# Sauvergarder fichiers python/les exécuter dans le terminal



## AladdinVonSane (24 Janvier 2014)

Bonjour tout le monde, 

J'apprends actuellement le python, grâce au tuto du site du zéro, enfin openclassroom, et je rencontre un problème, et je ne trouve de réponse aucune réponse sur des forums alors que ça paraît tout c** ce que je veux faire, je dois pas être un développeur né... 

Alors voilà, je veux écrire mon code python (qui permet de savoir si une année est byssextile ou non, je débute) dans un fichier .py, en utilisant Textedit, puis l'ouvrir via PythonLuncher qui utilise Terminal.

------------------------------------

*QUESTIONS ET TÂCHES*.
A – Relevez tous les logiciels que cite le message de forum ci-dessus.
B – D'après le message de forum ci-dessus, les affirmations suivantes sont-elles vraies ? (i) L'auteur apprend le Python à l'aide d'un tutoriel. (ii) L'auteur a trouvé une réponse sur d'autres forums. (iii) L'auteur veut écrire son code directement dans Terminal.
C – Répondez à ces questions sur le message de forum ci-dessus.
(i) Sous quel pseudonyme le message est-il publié ?
(ii) À quelle date a-t-il été posté ?
(iii) Dans quel type de fichier l'auteur veut-il écrire son code ?

*DONNÉES ENREGISTRÉES*.
------------------------------------

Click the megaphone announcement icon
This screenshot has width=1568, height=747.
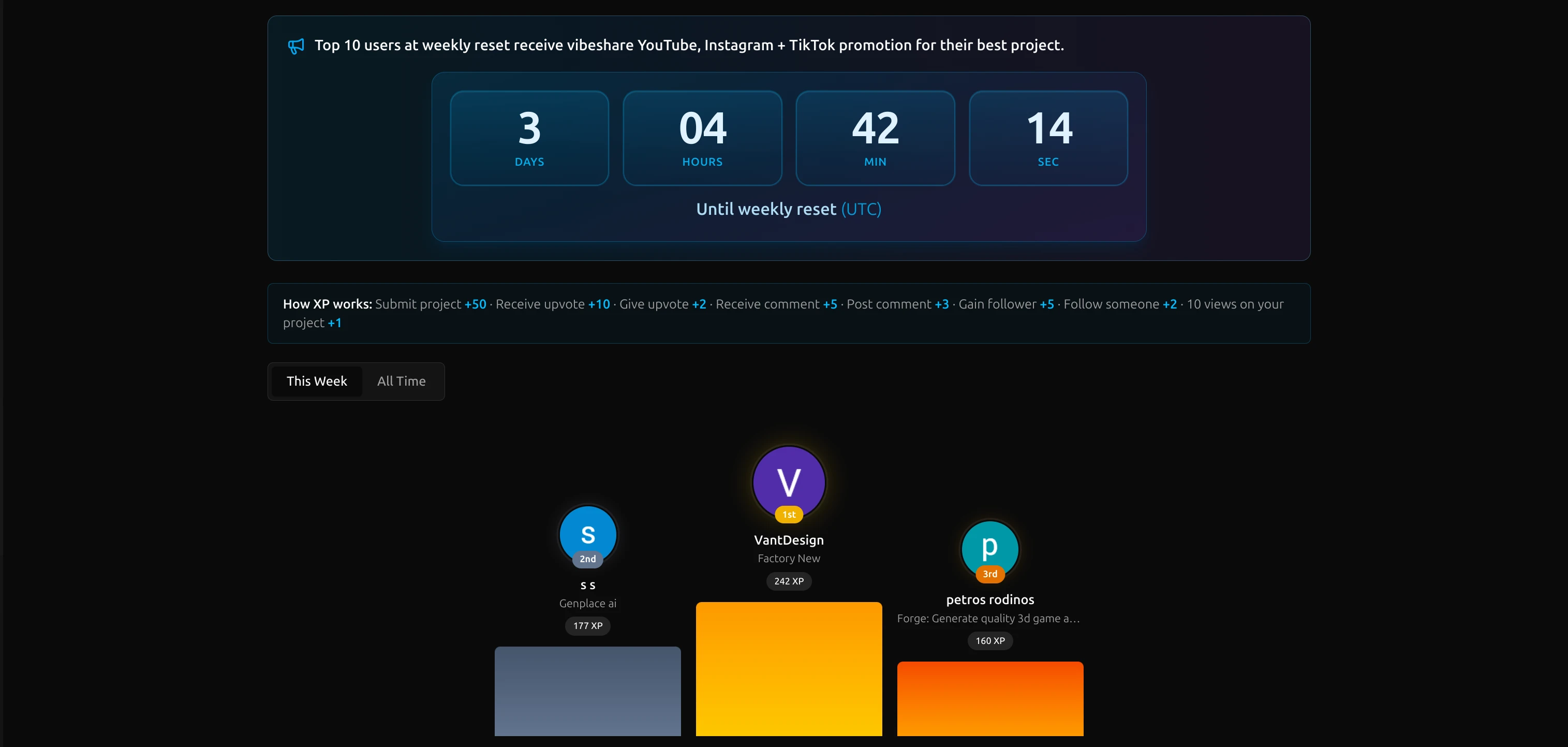296,46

------------------------------------

*RÉPONSES PAR TÂCHE*.
A – Textedit, PythonLuncher, Terminal

B –
(i) Oui : « J'apprends actuellement le python, grâce au tuto du site du zéro, enfin openclassroom »
(ii) Non : « je ne trouve de réponse aucune réponse sur des forums »
(iii) Non : « dans un fichier .py, en utilisant Textedit »

C –
(i) AladdinVonSane
(ii) Le 24 janvier 2014
(iii) Un fichier .py